Kırmızı Toz Menekşe Yolu!
Kırmızı Toz Hanım bile bu tekniği sadece deva yetiştirme üssünü aşırı çekerek ve aynı zamanda ömrünü tüketerek kullanabilirdi. Son sözler ağzından çıkıp yere yığılmaya başladığında, parmağından kırmızı bir ışık fırladı ve anında Gongsun Wan’er’i saran kırmızı bir dumana dönüştü.
Gongsun Wan’er küçüldü ve aşağı çekildi, küçük şehrin içine girene kadar zincirlerden sürüklendi!
Herhangi bir gözlemci için bu şehir bir el büyüklüğünde olurdu, ama Gongsun Wan’er’e şimdi sıradan bir şehir gibi görünüyordu. Aslında, baktığında, bir at arabası hızla geçti ve görünürdeki her şeyi örtmek için toz gönderdi.
Bu başkası değildi… Kırmızı Toz Menekşe Yol!
Hem hayali hem de bedensel olan bir şehirdi ve gerçekte… Şok edici bir mühürleme büyüsü!

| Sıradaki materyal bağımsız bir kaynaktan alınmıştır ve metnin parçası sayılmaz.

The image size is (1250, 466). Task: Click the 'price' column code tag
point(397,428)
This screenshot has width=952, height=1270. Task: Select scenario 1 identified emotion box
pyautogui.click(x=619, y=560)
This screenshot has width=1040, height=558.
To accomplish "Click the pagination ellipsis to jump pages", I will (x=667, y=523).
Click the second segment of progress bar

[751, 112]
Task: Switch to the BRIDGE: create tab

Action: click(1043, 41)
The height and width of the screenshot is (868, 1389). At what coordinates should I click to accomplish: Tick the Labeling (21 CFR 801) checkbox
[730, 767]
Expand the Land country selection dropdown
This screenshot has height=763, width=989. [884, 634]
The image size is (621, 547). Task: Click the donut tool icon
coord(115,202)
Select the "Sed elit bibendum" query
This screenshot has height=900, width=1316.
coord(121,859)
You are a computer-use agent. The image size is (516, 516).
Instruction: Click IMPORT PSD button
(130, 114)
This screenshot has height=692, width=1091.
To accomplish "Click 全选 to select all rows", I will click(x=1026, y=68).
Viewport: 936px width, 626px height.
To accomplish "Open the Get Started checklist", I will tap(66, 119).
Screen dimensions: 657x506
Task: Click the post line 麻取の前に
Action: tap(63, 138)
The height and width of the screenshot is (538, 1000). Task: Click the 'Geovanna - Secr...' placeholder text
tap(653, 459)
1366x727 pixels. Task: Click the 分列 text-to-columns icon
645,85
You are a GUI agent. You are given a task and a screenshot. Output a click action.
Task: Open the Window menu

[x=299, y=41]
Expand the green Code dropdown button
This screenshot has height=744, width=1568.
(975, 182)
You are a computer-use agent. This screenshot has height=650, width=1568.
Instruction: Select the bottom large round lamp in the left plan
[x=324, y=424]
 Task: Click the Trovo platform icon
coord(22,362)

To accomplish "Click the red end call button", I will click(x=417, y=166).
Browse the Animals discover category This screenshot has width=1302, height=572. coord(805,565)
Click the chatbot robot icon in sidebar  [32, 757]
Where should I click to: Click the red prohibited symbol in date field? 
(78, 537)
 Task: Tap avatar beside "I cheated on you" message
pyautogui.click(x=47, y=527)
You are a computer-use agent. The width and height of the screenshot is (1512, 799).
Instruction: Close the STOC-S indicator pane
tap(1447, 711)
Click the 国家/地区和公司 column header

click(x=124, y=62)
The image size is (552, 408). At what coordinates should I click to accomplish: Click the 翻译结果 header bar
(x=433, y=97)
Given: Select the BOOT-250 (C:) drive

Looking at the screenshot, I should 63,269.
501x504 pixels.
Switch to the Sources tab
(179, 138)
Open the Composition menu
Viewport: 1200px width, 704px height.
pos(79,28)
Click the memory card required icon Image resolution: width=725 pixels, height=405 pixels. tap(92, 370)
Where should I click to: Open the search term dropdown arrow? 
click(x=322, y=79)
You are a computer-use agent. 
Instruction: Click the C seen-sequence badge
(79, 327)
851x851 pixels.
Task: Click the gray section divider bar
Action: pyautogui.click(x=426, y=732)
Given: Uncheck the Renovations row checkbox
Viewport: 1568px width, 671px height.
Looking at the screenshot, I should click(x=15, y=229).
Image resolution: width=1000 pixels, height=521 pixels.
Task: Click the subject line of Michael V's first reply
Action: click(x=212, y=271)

O şehirde mühürlenen herkes, kaçamayacakları bir yanılsamanın içinde kilitli kalacaktı. Aslında, şehirden kurtulmayı başarsalar bile, kendilerini özgür bulmayacaklardı, daha ziyade, şehrin dışında, başka bir dünyada!
Geçen at arabasının tozu Gongsun Wan’er’in görüşünü doldururken, sakince gökyüzüne Bai Xiaochun ve Kızıl Toz Hanım’ın devasa formlarına baktı. Sonra gülümsedi.
Bai Xiaochun’un maskesiyle korunuyor olmasına rağmen, az önce saldırdığında… gerçek aurasını hissetmişti!
“Tatlım….” Dedi tuhaf bir gülümsemeyle. Sonra kıkırdamaya başladı, sesi alanı doldurmak için şehrin dışına süzüldü.
Kıkırdamanın sesi Bai Xiaochun’un kalbini dehşete kapladı. Açıkçası, güçlü mühürleme büyüsü bile Gongsun Wan’er’i çok uzun süre kontrol altına alamazdı. Dahası, kendi mevcut savaş hüneriyle, belli ki onun için bir eşleşmeye yakın değildi.
Bu nedenle, en ufak bir tereddüt etmeden Kızıl Toz Hanım’ı kollarına aldı ve kör edici bir hızla uzaklaştı.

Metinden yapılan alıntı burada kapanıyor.